Researchers have sequenced 64 full human genomes in a project aimed in part at improving the diversity represented by current sequencing data and establishing a new “reference” genome. Their data includes “32 diverse human genomes,” from around the world, the authors write, and will enable population-specific studies on genetic predispositions to human diseases as well as the discovery of more complex forms of genetic variation.
Researchers at the University of Maryland School of Medicine (UMSOM) co-authored the study, published this week in the journal Science.
When the first draft of the human genome was published twenty year ago, it was a composite that did not accurately capture the complexity of human genetic variation. Since then, researchers have tried to improve the human reference genome to better reflect human genetic diversity.
This new data was obtained using a combination of advanced sequencing and mapping technologies. Importantly, each of the genomes was assembled without guidance from the first human genome composite. As a result, the new dataset captures genetic differences from different human populations.

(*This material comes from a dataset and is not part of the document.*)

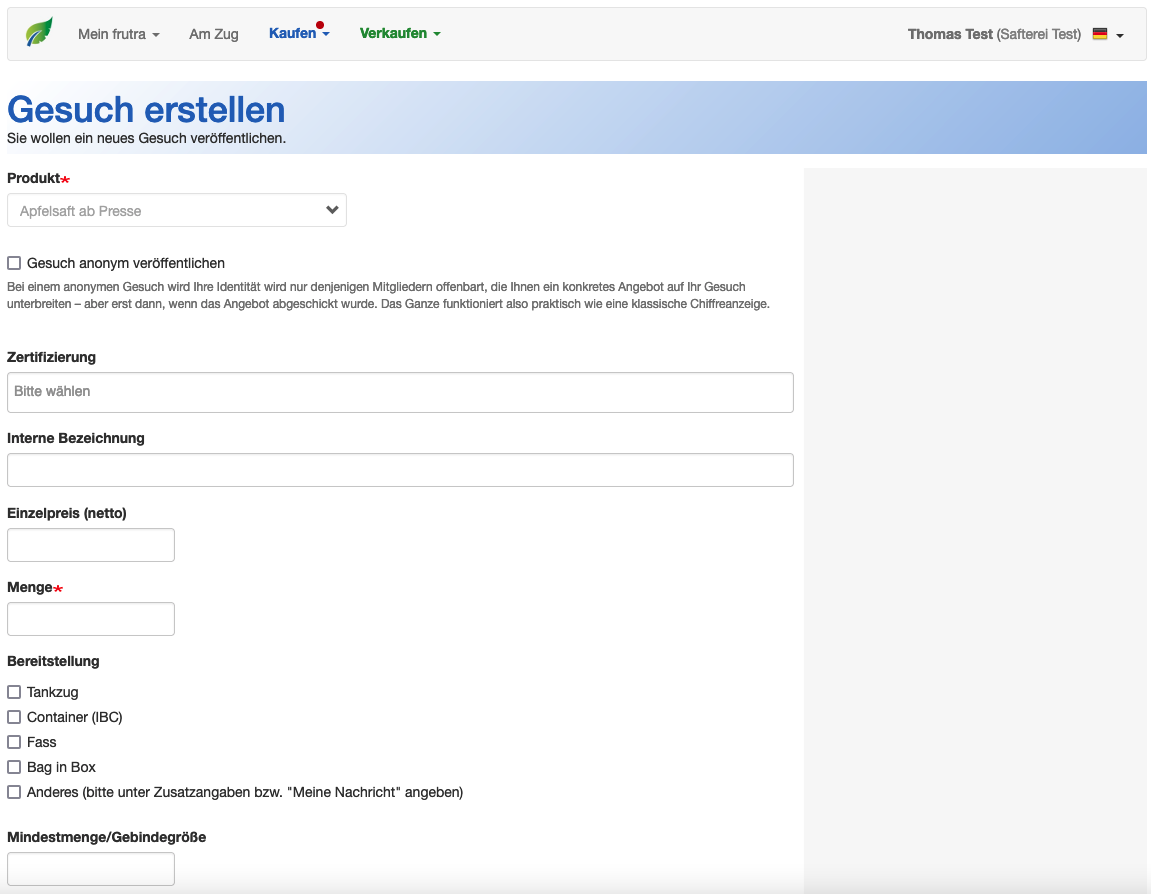Open the Thomas Test user account menu
Screen dimensions: 1151x894
pos(993,34)
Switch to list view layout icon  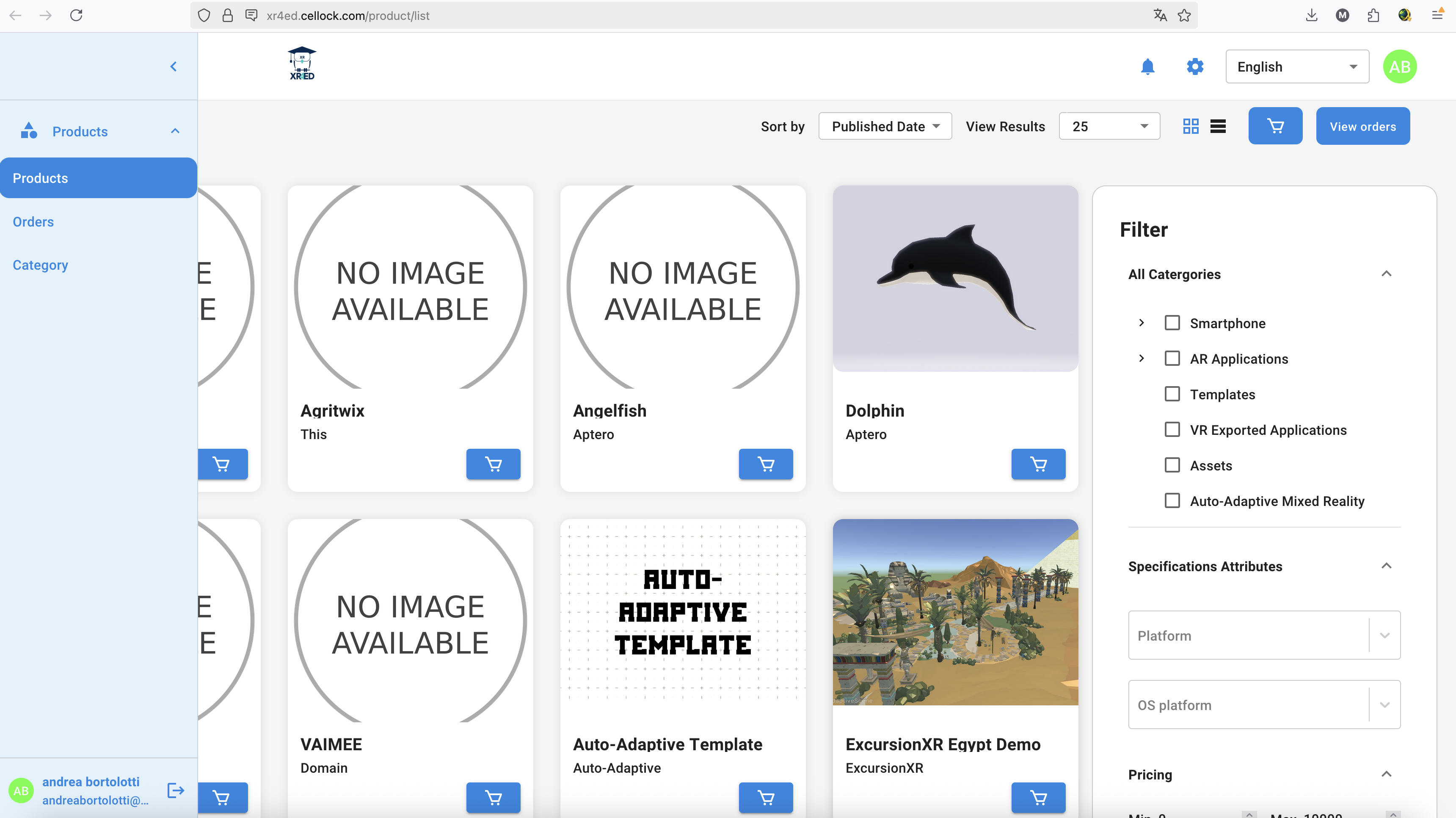[x=1218, y=126]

The researchers write that “Long-read and strand-specific sequencing technologies together facilitate the de novo assembly of high-quality haplotype-resolved human genomes without parent–child trio data.” Further, they found 107,590 structural variants, “of which 68% are not discovered by short-read sequencing, and 278 SV hotspots (spanning megabases of gene-rich sequence.”
“We’ve entered a new era in genomics where whole human genomes can be sequenced with exciting new technologies that provide more substantial and accurate reads of the DNA bases,” said study co-author Scott Devine, Ph.D., Associate Professor of Medicine at UMSOM and faculty member of IGS. “This is allowing researchers to study areas of the genome that previously were not accessible but are relevant to human traits and diseases.”
Institute of Genome Science (IGS)’s Genome Resource Center (GRC) was one of three sequencing centers, along with Jackson Labs and the University of Washington, that generated the data using a new sequencing technology that was developed recently by Pacific Biosciences. The GRC was one of only five early access centers that was asked to test the new platform.
Devine helped to lead the sequencing efforts for this study and also led the team that discovered the presence of “mobile elements” (i.e., pieces of DNA that can move around and get inserted into other areas of the genome). Other members of the Institute for Genome Sciences (IGS) at the University of Maryland School of Medicine are among the 65 co-authors.
“The landmark new research demonstrates a giant step forward in our understanding of the underpinnings of genetically-driven health conditions,” said E. Albert Reece, MD, PhD, MBA, Executive Vice President for Medical Affairs, UM Baltimore. “This advance will hopefully fuel future studies aimed at understanding the impact of human genome variation on human diseases.”
The scientists credit their work in part to new technology, writing “Advances in long-read sequencing, coupled with orthogonal genome-wide mapping technologies, have made it possible to fully resolve and assemble both haplotypes of a human genome.”